Einen solchen Preisanstieg hat es in Deutschland seit Jahrzehnten noch nie gegeben. Selbst in den 1970er Jahren lag die Inflation bei etwa 5 %. Aber heute eher etwa 10 %. Deutschlands Trauma gegenüber der Inflation hatte drei Ursachen: die Hyperinflation der Weimarer Republik seit 1923, die sehr starke Alterung der Bevölkerung – ein Rentner reagierte viel empfindlicher auf steigende Preise, weil seine Rente nicht an die Inflation gekoppelt war – und schließlich die Krise des deutschen Industriemodells, die eng mit der Lohnzurückhaltung seit dem Ende des Zweiten Weltkriegs zusammenhängt„, Start Thomas Grijebin.

Normalerweise hinkt der Staat hinterher, wenn es darum geht, was zwischen den Sozialpartnern geschieht. Es musste wirklich eine schwere Krise wie heute vorliegen, damit er sich für die Mitarbeiter einsetzen konnte. Dennoch versuchte die Regierung, den Schutz dieses wachsenden Teils der Bevölkerung zu stärken, der nicht mehr durch stabile Arbeitsverträge oder gewerkschaftliche Schutzmaßnahmen abgedeckt war, wie dies bei den „Minijobs“, diesen Randbereichen der wachsenden Bevölkerung Deutschlands, der Fall war.„, beobachten Brigitte Lestrade.

Teil zwei: Der heutige Fokus

Portugal: Reaktion auf die Unzufriedenheit mit der „Niedriglohn“-Politik

Seit Antonio Costas Amtsantritt als Regierungschef im Jahr 2015 wird das portugiesische „Wirtschaftswunder“ von Beobachtern gefeiert: Gezielte öffentliche Investitionen, massive Schaffung von Arbeitsplätzen im Dienstleistungssektor, dieser schöne Mechanismus wurde durch die Pandemie gestoppt. Angesichts wiederkehrender Arbeitslosigkeit, niedriger Löhne und steigender Inflation ist Portugal das Land, in dem die Armut im Jahr 2021 in Europa am stärksten zugenommen hat. Die regierenden Sozialisten versuchen darauf mit einem Rezept zu reagieren, das mit dem in Deutschland vergleichbaren ist: Erhöhung der Mindestlöhne und der Zivilgesellschaft Bedienstete, notiert im Oktober.

Mit José ReisProfessor für Wirtschaftswissenschaften an der Universität Coimbra.

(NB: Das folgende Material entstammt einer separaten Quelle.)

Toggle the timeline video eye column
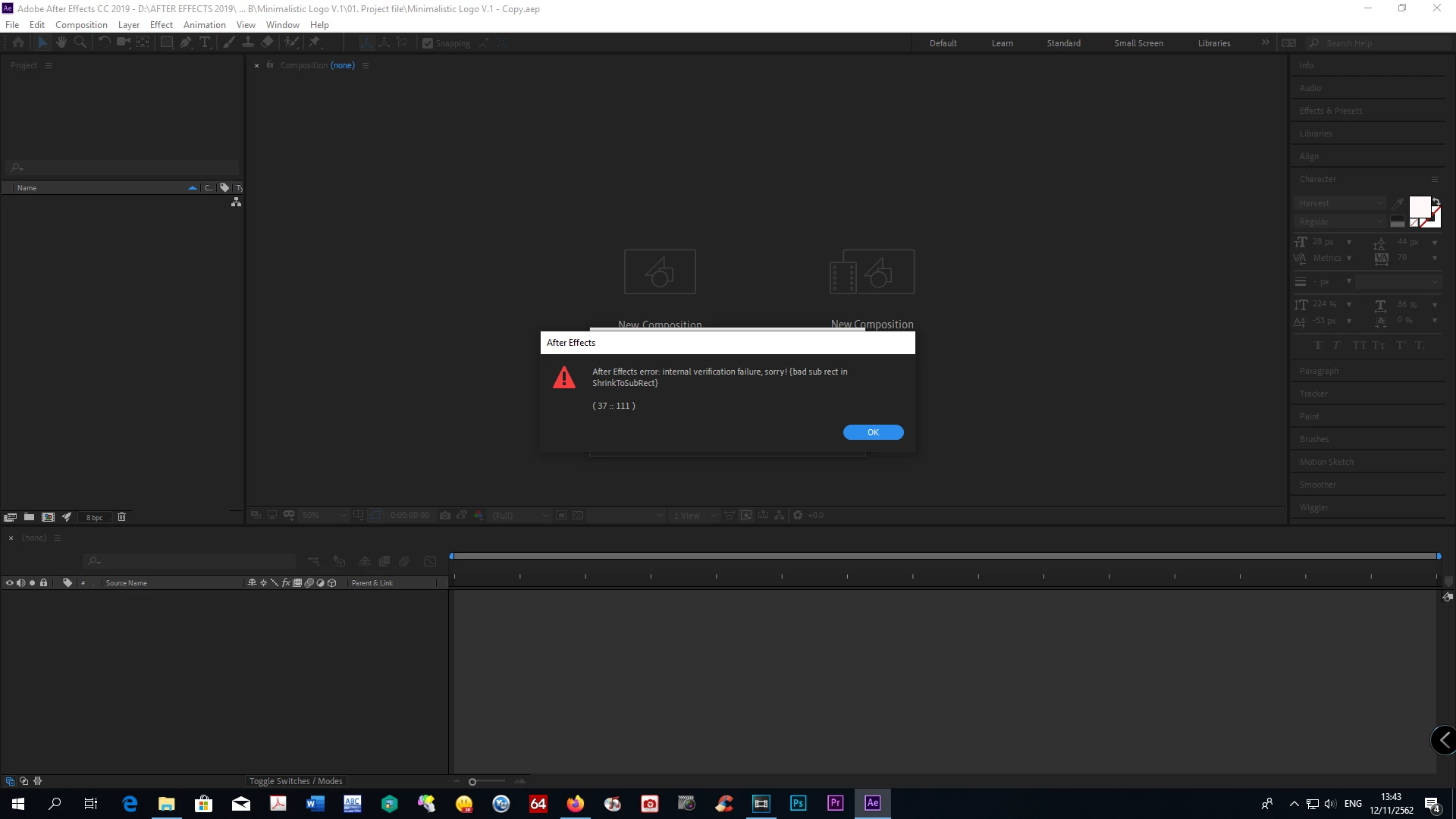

Im Falle Deutschlands geht es um den Schutz des Industriemodells, der deutschen Wettbewerbsfähigkeit und der Exportkapazität. Aber im Falle Portugals gibt es einen Schutz des Dienstleistungsmodells, also einen Sektor mit geringer Produktivität und niedrigem Lohn. Nach 2015 strebt Portugal eine deutliche Steigerung der Beschäftigung und sogar der Löhne an, insbesondere im Dienstleistungssektor.„, Analyse José Reis.

Sprachreferenz

  • Angesichts der steigenden Inflation wandten sich die Deutschen an Lebensmittelbanken (

    euronews – 19.06.22)

  • Olaf Scholz kündigt vor dem Parlament den Start des ersten Plans zur Inflationsbekämpfung an (

    Geist – 01.06.22)

  • Yasmin Fahimi, Präsidentin des Deutschen Gewerkschaftsbundes (DGB), begrüßte die Schritte im Rahmen der von der Regierung empfohlenen gemeinsamen Aktion (

    ntv Nachkirchen – 31.10.22)

  • Deutschland: Steht ein Winter des Zorns bevor? (

    C in der Luft – 13.10.22)

  • Deutschland: Wirtschaft belastet durch Inflation (

    C in der Luft – 10.01.22)

  • Deutschland: Die Wut der Rentner (

    Youtube – 10.06.18)

  • In Portugal wächst die Unzufriedenheit angesichts eines immer teureren Lebens (

    RFI – 16.10.22)

Musikreferenz

  • „Come to Dust“ von den Boards of Canada
  • „Ohne Benzin“ von Domiziana (2022)

Programm vorbereitet von Barthélémy Gaillard und Julie Ducos.